Problem #3 – People’s memories are limited
In most cases, people only remember about 20-30% of what you tell them. Knowing this to be the case is a plus and gives you insight to do some things that will help your audience “remember” your presentation.

  • Handouts can help
  • Images are memorable and make a presentation more interesting
  • Repeat key points to drive home your message

Let’s take our example, , , a “presentation remake” is in order. Below are revised slides that I think help you achieve better understanding, create more interest, and make your presentation more memorable.

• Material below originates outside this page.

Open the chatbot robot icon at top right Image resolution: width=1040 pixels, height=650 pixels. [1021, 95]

Slide-1:  Start the presentation with “why” project management is so important. Your audience needs to hear, “what’s in it for me” and “why this presentation is important” right up front.

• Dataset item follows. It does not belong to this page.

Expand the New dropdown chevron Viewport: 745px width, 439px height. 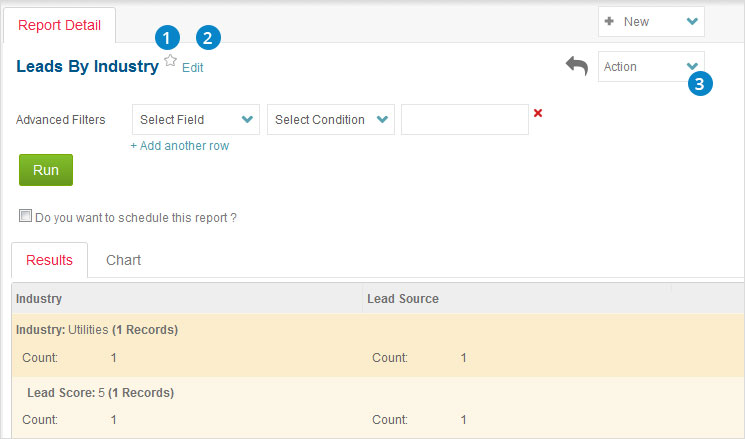[692, 21]
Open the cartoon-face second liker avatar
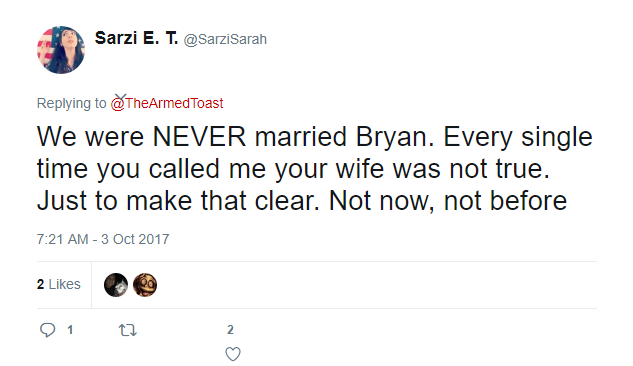 tap(145, 285)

Slide-2:  Next, lay out the three phases of project management (project definition, project development, and project execution). Then explain that 70% of a project’s success is based upon the planning (project definition and development) work done in the beginning before you actually start doing any of the project work.

Slide #3:  The first phase is Project Definition. Explain the two key things are defining the project goals and objectives and quantifying specific project deliverables.

Slide #4:  You don’t have a real project unless your project sponsor agrees with the objectives and what you will deliver.

Slide #5:  Phase 2 is Project Development. Once you know what is required (objectives and deliverables), you develop the project plan made up of the Project Scope document, Project Schedule, and Budget. When you have all the tasks identified, you know the skills required so you can assemble a competent project team.

Slide #6:  Developing the project schedule is a key part of the plan. It defines what needs to be done to complete the project (tasks), who should do the work, and when the work must be completed to deliver the project successfully.

Slide #7:  Phase 3 is Project Execution. Executing the project means kicking off the project to get everyone on the same page and manage your team’s expectations and then monitoring and shepherding the project along to success with project status meetings.

It takes a few more slides but your total discussion will be about the same amount of time. Show the slides and discuss the key point of each slide, , , don’t read text.

It will make a big difference in your next presentation by helping your audience better understand your material and make it more memorable.


Make your presentations interesting

I’m sure you have sat in a boring presentation before. Everything in it is so boring it is all you can do to sit through the whole thing.

Presentations don’t have to be boring, , , in fact, they ought to be fun, informative, and interesting, , , something that makes the audience sit on the edge of their seats in anticipation of the next slide.

Here are some quick tips to “spruce up” your next presentation:

Tip #1 – Create an appealing slide master

  • Keep it simple, use warm colors and a theme that ties into your presentation topic.
  • Minimize background “noise” so it does not distract from your bullet points

Tip #2 – Slides with impact

  • One key thought per slide
  • Minimal bullet points
  • Don’t read your slide, , , discuss your key points
  • Incorporate personal experience stories and examples

Tip #3 – Create visual interest

  • Add an interesting graphic to enhance your point
  • Animation can be good but also distracting
  • PNG files are made for PowerPoint slides with background

Tip #4 – Energize your audience

  • Raise your energy level and it will boost audience interest
  • Use pauses and emphasis on key points for effect
  • Keep it moving
  • Smile and have fun

Tip #5 – Prepare

  • Become very familiar with each slide to glide through them
  • Know your key points on each slide
  • Practice in front of a mirror until you are comfortable

Delivering a presentation is frightening for many, but don’t let it intimidate you. Being nervous is not only natural, , , it is a good thing and shows you care.

The more you present the easier it gets, , , even becomes second nature over time. Remember to have fun and enjoy the opportunity and experience.